Sementara tersebut pelatih gawang Gatot Prasetyo mengungkap rahasia kesuksesannya bersangkutan daftar clean sheet Persib. Dalam dua pertandingan ini Persib dijaga oleh dua penjaga yang berbeda: Saya menjadikan Wirawan menang 3-0 dan M Natsir dalam pertandingan 0-0 melawan Semen Padang.

“Nikmati permainan, fokus, baca permainan, dan maksimalkan komunikasi dengan pemain beda di lokasi penalti, lebih atau tidak cukup dari pembicaraan tim yang tidak jarang saya ceritakan untuk kiper sebelum dia turun guna bersaing,” Gatot mengungkapkan resep Persib untuk daftar yang bersih.

Pemain Persebaya Surabaya Ini Mendapatkan Teguran Keras Karena Menekel Pemain PSIS Semarang

Elisa Basna unik perhatian publik belum lama ini. Pemain yang bermunculan pada tahun 1996 mengerjakan pelanggaran busuk ketika membela Persebaya di PSIS Semarang pada persaingan Shopee League 1 2019, Kamis (30/5).

Dia tertangkap kamera dan memasuki perut Fredyan Wahyu dengan kaki terbungkus sepatu sebelum dikeluarkan. Elisa Basna hanya ditunjukkan kartu kuning. Tindakannya mendapat perhatian tidak sedikit orang.

Sekretaris Jenderal PSSI, Ratu Tisha Destria pun mencatat bahwa insiden seperti tersebut harus dihukum berat. Manajer Persebaya, Candra Wahyudi, mengakui bahwa dia sudah menghukum Elisa atas tindakannya.

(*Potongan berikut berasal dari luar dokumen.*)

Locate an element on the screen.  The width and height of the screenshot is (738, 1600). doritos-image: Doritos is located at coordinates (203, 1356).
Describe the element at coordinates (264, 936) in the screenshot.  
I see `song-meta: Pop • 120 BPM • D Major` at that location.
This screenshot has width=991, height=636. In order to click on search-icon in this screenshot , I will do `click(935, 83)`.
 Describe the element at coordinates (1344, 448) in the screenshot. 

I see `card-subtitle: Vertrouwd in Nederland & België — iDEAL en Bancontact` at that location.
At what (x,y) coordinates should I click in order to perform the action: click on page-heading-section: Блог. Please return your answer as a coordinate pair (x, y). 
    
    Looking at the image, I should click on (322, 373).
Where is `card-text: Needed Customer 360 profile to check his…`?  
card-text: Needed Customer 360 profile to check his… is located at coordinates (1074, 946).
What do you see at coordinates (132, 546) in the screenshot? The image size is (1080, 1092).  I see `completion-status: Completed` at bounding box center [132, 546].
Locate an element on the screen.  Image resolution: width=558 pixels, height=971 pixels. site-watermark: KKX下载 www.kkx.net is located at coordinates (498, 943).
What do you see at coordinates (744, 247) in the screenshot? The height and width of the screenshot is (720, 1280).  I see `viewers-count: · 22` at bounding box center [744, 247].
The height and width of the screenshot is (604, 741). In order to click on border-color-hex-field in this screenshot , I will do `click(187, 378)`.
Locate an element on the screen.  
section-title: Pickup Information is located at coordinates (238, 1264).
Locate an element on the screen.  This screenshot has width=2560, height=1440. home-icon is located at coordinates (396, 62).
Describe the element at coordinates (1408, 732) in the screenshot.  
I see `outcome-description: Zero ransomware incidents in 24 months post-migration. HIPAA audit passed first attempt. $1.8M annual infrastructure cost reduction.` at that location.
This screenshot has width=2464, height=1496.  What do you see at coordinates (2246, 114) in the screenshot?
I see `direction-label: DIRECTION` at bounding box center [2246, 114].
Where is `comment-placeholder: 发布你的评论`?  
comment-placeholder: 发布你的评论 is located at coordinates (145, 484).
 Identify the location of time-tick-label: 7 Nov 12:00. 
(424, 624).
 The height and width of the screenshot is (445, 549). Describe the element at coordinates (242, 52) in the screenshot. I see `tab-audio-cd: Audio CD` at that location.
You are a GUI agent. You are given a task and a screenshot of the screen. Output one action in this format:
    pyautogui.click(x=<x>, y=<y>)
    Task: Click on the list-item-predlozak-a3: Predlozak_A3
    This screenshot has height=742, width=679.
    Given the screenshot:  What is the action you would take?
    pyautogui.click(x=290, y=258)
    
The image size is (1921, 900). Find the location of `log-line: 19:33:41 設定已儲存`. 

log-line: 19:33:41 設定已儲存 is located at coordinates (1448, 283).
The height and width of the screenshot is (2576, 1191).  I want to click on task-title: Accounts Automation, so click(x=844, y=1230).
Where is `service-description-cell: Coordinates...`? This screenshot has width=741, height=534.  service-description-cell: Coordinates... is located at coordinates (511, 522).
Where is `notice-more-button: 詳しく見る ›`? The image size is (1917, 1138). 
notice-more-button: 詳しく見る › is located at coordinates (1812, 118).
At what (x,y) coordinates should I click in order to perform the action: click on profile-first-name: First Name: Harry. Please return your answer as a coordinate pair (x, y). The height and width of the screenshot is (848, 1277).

“Pasti terdapat di sana, tidak saja Basna.” Siapa juga pemain yang kami pikir mengerjakan pelanggaran dan memungut tindakan disipliner, mesti terdapat peringatan dari manajemen, “kata Candra.

“Memang, PSSI sudah mengirim surat ke Persebaya dan kami akan menyatakan insiden itu. Versi kami pun akan dikirim ke PSSI,” tambah manajer berusia 42 tahun itu.

Elisa Maaf
Peristiwa tersebut menyebabkan manajemen PSIS mengirim surat ke PSSI guna lebih memperhatikan. Karena apa yang Elisa kerjakan dapat dominan pada cedera serius oleh lawan.

Di samping itu, Elisa menyatakan telah meminta maaf untuk Fredyan Wahyu. Elisa mengklaim bahwa dia tidak sengaja memungut tindakan yang bisa berdampak fatal untuk pemain lain.

Pemain Papua mengklaim bahwa dia hendak bertemu Fredyan segera sesudah pertandingan. Pemain PSIS telah kembali ke hotel. Akibatnya, Elisa meminta Fredyan untuk mengucapkan permintaan maafnya.

“Karena saya sudah kembali ke hotel, saya kesudahannya meminta nomor teleponnya, saya memasang headset dan panggilan video untuknya, saya meminta maaf sesudah kejadian kemarin,” kata saudara Yanto Basna.

“Dokter menuliskan tim dalam situasi baik, barangkali saya dapat lebih berhati-hati sekitar pertandingan berikutnya.” Fredyan pun mengingatkan saya bakal hal yang sama, “kata Elisa Basna.